*** Data extracts Section Begins ***

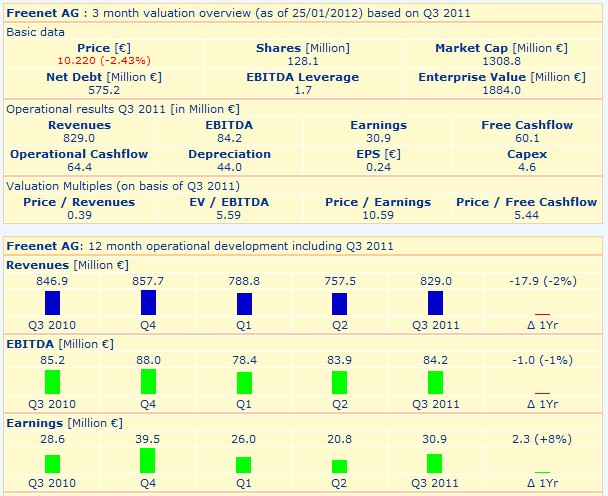The width and height of the screenshot is (608, 496).
Task: Click the green Earnings bar for Q2
Action: click(339, 465)
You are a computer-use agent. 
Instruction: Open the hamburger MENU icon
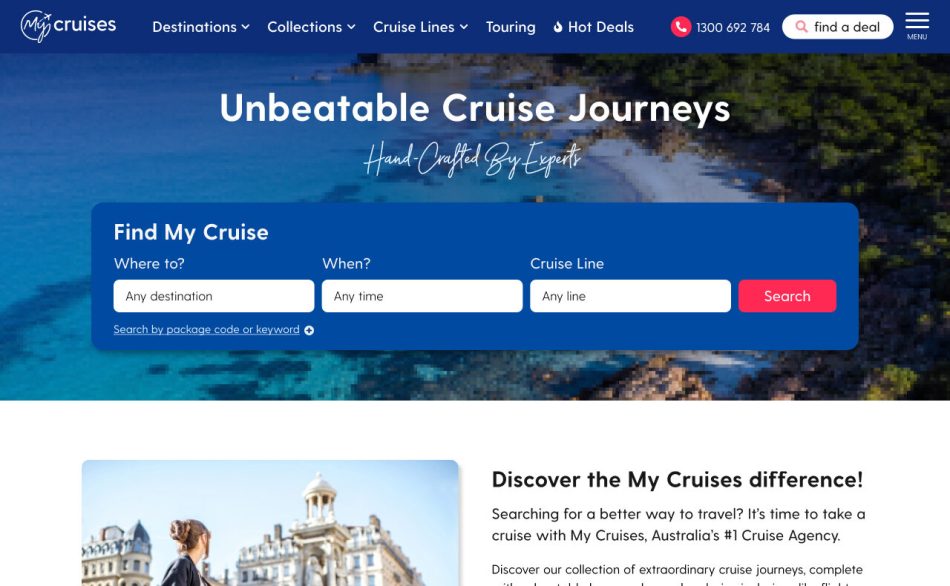coord(917,25)
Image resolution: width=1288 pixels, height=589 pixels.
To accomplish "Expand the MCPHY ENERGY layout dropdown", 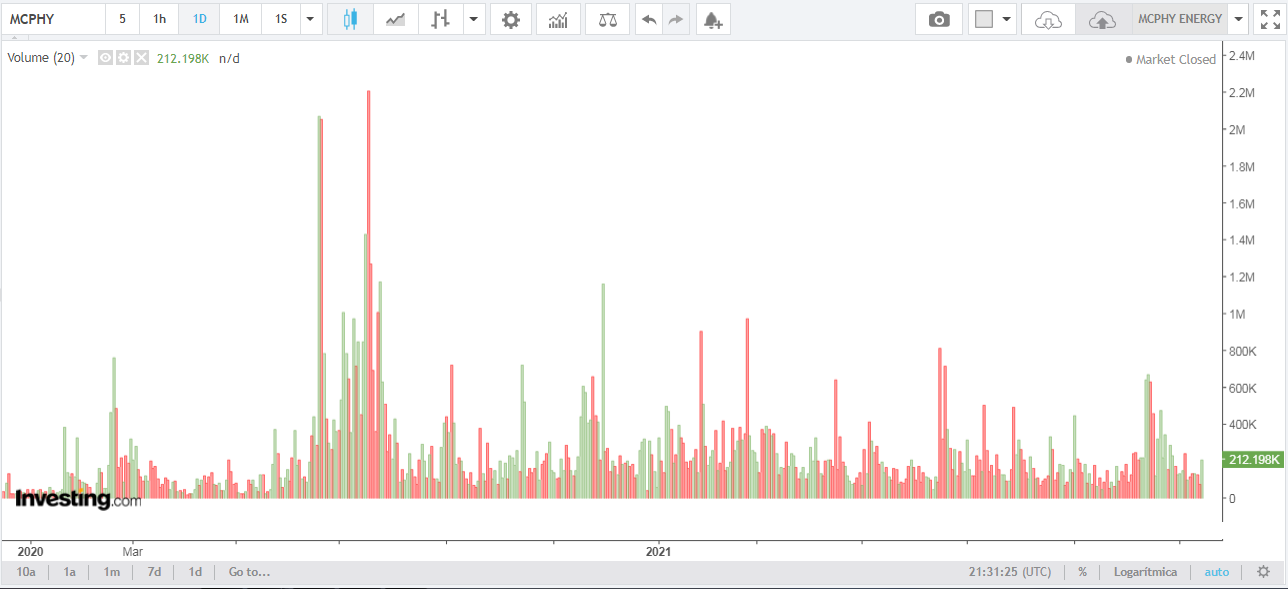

*** Data extracts Section Ends ***

» What to work on:
In the entries above, find the line containing "Instruction: Open the hamburger MENU icon"; transcribe exactly that line and every line after it through the end, and only those, omitting pictures.

» Output of the task:
Instruction: Open the hamburger MENU icon
coord(917,25)
Image resolution: width=1288 pixels, height=589 pixels.
To accomplish "Expand the MCPHY ENERGY layout dropdown", 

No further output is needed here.